Porém, o direito fundamental de acesso ao Poder Judiciário não significa

permanecer nele, ou seja, todo cidadão tem direito a processo célere (art. 5º,

LXXVIII, CR/88), daí se conclui que a democratização da Arbitragem Administrativa,

como contencioso administrativo – capaz de coisa julgada - sob regime jurídico

democrático, é meta a ser buscada pela Administração Pública.

Nota-se uma cisão do Direito Administrativo brasileiro, nesse aspecto. Isso

porque há um formatado para ser célere, eficiente, utilizando mecanismos de

composição de litígios arbitrais ou de transação, com adimplemento de obrigações

garantido por criação de fundos garantidores, voltado para os cidadãos pessoas

jurídicas de grande capital, em regra, e outra Administração Pública formatada para

para ser lerda, ineficiente, indicando ao cidadão comum o “direito” de acesso ao

Poder Judiciário sem correspondente garantia de, rapidamente, sair dele, e, ainda

que vitorioso, arcar com a fila de precatórios que, agora, em novo colorido nefasto,

tem tudo para virar um leilão invertido, de quem aceita menos pelos interesses ou

direitos violados pelos entes administrativos.

-=-=-=-=-

Tarefa curta A:
Reapresente em forma de lista numerada as linhas da listagem, começando pela primeira linha dela e parando depois da linha que contém "will (x=704, y=498).", com as duas pontas incluídas. Deixe de fora as linhas em branco.
Tarefa curta B:
Dê continuidade ao trecho sobre a arbitragem na Administração Pública a partir do ponto em que ele termina.
O trecho acima e a listagem que vem depois são materiais independentes entre si.

Listagem fornecida:
-=-=-=-=-

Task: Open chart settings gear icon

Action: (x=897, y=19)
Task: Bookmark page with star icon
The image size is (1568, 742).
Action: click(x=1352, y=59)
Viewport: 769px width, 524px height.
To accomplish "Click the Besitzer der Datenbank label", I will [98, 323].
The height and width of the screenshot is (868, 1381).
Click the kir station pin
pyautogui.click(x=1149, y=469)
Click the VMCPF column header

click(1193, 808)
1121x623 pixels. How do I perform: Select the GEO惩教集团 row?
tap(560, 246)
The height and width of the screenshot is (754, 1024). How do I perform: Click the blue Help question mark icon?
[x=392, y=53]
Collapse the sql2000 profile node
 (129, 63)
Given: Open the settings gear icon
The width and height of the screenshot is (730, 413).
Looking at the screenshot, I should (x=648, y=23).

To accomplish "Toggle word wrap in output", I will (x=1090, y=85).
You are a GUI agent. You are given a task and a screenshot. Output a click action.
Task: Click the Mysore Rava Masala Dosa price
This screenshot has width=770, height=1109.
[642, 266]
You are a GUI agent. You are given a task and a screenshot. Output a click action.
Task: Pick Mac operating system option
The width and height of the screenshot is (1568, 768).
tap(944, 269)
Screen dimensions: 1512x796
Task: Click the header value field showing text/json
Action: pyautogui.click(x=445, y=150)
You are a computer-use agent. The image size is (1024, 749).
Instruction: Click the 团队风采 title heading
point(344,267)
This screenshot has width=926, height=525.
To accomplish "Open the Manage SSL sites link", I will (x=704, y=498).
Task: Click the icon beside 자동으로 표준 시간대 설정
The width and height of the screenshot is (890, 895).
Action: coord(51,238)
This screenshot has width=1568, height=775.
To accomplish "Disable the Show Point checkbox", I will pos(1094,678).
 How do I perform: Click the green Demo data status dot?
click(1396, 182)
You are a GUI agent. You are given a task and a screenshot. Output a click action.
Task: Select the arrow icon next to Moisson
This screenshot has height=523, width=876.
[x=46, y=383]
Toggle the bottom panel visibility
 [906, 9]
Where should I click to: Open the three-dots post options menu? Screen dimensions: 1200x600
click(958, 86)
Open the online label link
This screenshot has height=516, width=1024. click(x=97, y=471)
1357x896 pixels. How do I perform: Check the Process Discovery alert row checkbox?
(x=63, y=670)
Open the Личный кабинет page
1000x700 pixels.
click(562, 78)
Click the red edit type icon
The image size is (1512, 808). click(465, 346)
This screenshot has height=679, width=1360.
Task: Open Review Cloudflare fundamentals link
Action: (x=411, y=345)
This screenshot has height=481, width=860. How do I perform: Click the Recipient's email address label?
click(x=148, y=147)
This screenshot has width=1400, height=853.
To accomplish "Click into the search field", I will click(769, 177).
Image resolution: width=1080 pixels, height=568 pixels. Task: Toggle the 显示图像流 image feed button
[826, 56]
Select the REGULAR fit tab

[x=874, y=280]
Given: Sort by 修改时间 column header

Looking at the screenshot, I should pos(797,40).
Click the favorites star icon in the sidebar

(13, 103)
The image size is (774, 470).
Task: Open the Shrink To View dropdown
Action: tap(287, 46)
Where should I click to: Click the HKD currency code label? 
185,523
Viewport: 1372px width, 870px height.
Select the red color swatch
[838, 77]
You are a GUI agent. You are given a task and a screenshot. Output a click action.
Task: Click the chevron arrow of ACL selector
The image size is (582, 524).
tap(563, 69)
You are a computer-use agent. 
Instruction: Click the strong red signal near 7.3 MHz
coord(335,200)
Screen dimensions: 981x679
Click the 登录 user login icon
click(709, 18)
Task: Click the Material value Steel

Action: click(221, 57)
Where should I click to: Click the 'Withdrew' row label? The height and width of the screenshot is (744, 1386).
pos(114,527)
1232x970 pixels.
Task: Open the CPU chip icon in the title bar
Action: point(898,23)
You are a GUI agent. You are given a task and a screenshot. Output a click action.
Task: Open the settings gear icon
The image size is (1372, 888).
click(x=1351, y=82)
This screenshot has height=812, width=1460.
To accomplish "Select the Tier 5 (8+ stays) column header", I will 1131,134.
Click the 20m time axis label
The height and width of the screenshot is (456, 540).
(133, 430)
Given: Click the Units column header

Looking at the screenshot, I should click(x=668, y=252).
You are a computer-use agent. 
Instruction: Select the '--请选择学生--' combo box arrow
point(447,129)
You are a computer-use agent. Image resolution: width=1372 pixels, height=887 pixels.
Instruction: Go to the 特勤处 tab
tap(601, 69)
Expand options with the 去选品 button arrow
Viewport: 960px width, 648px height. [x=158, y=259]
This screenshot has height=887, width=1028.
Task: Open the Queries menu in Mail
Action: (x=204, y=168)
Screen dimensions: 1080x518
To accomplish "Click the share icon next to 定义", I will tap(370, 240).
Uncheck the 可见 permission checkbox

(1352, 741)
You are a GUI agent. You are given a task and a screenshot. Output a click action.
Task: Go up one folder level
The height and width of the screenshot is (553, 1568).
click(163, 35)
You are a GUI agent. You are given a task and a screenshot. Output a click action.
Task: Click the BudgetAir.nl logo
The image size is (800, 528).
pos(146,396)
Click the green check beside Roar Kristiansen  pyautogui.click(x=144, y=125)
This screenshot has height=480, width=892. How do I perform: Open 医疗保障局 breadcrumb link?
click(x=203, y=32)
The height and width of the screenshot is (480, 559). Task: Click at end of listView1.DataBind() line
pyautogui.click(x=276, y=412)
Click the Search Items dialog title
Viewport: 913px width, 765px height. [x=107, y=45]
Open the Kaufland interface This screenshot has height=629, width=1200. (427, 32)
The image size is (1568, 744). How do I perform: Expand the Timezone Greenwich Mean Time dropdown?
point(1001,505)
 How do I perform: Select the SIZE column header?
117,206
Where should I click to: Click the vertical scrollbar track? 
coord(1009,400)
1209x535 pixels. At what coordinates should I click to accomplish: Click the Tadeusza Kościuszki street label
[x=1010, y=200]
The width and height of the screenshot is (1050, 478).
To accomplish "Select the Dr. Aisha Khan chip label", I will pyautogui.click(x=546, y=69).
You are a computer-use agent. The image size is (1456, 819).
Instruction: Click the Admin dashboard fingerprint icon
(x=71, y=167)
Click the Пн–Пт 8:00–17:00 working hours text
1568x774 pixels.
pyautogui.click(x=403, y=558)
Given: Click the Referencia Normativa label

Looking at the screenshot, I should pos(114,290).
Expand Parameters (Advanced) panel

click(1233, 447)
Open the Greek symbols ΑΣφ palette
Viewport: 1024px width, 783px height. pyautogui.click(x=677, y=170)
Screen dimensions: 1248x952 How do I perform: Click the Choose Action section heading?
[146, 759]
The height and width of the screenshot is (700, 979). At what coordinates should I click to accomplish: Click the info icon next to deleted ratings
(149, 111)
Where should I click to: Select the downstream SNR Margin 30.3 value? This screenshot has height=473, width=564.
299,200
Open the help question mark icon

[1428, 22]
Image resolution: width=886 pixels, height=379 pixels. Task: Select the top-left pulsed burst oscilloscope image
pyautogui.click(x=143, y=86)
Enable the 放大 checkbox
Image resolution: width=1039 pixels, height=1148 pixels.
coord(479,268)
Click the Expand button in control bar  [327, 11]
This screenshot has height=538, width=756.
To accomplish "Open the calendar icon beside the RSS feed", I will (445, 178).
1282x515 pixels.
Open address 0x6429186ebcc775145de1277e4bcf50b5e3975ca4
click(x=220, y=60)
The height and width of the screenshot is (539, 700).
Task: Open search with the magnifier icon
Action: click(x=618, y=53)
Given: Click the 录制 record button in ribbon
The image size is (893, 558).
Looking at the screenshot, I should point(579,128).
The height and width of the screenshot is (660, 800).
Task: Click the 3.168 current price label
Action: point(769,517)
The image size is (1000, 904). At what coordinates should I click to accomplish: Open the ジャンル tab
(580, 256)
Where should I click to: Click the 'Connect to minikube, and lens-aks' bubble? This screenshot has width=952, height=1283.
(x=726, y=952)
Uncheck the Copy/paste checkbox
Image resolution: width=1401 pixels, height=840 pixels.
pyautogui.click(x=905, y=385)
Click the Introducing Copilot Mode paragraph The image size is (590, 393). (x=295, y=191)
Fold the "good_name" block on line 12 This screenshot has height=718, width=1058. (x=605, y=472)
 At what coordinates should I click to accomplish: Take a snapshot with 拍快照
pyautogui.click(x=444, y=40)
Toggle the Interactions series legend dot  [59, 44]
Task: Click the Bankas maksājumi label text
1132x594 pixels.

-=-=-=-=-

Resultado do exercício A:
1. Task: Open chart settings gear icon
2. Action: (x=897, y=19)
3. Task: Bookmark page with star icon
4. The image size is (1568, 742).
5. Action: click(x=1352, y=59)
6. Viewport: 769px width, 524px height.
7. To accomplish "Click the Besitzer der Datenbank label", I will [98, 323].
8. The height and width of the screenshot is (868, 1381).
9. Click the kir station pin
10. pyautogui.click(x=1149, y=469)
11. Click the VMCPF column header
12. click(1193, 808)
13. 1121x623 pixels. How do I perform: Select the GEO惩教集团 row?
14. tap(560, 246)
15. The height and width of the screenshot is (754, 1024). How do I perform: Click the blue Help question mark icon?
16. [x=392, y=53]
17. Collapse the sql2000 profile node
18.  (129, 63)
19. Given: Open the settings gear icon
20. The width and height of the screenshot is (730, 413).
21. Looking at the screenshot, I should (x=648, y=23).
22. To accomplish "Toggle word wrap in output", I will (x=1090, y=85).
23. You are a GUI agent. You are given a task and a screenshot. Output a click action.
24. Task: Click the Mysore Rava Masala Dosa price
25. This screenshot has width=770, height=1109.
26. [642, 266]
27. You are a GUI agent. You are given a task and a screenshot. Output a click action.
28. Task: Pick Mac operating system option
29. The width and height of the screenshot is (1568, 768).
30. tap(944, 269)
31. Screen dimensions: 1512x796
32. Task: Click the header value field showing text/json
33. Action: pyautogui.click(x=445, y=150)
34. You are a computer-use agent. The image size is (1024, 749).
35. Instruction: Click the 团队风采 title heading
36. point(344,267)
37. This screenshot has width=926, height=525.
38. To accomplish "Open the Manage SSL sites link", I will (x=704, y=498).

Resultado do exercício B:
A verdadeira questão jurídica a respeito da Arbitragem Administrativa, no

Brasil, portanto, não são os óbices travados por leituras equivocadas e fora do

contexto histórico e jurídico em que estão inseridas, dos princípios de supremacia do

interesse público sobre o privado, indisponibilidade do interesse público ou coisa

fora do comércio, mas saber se, afinal, ela será um benéfico mecanismo alternativo

e consensual para todos ou, somente, para alguns. De um Direito Administrativo que

“funciona” e outro que “não funciona”.

Dessa forma, tem-se toda a envergadura benéfica das novas tendências

administrativas – consensualidade, participação, paridade na relação,

desconstituidoras dos princípios de supremacia e indisponibilidade – para um grupo

de pessoas, enquanto que o ranço do velho Direito Administrativo – contrário à

consensualidade, dos atos unilaterais e de império, imunes à discussão, e de

relações subordinadas – são destinadas a uma grande maioria às quais se nega os

direitos mais elementares como um recálculo de aposentadoria de alguns reais.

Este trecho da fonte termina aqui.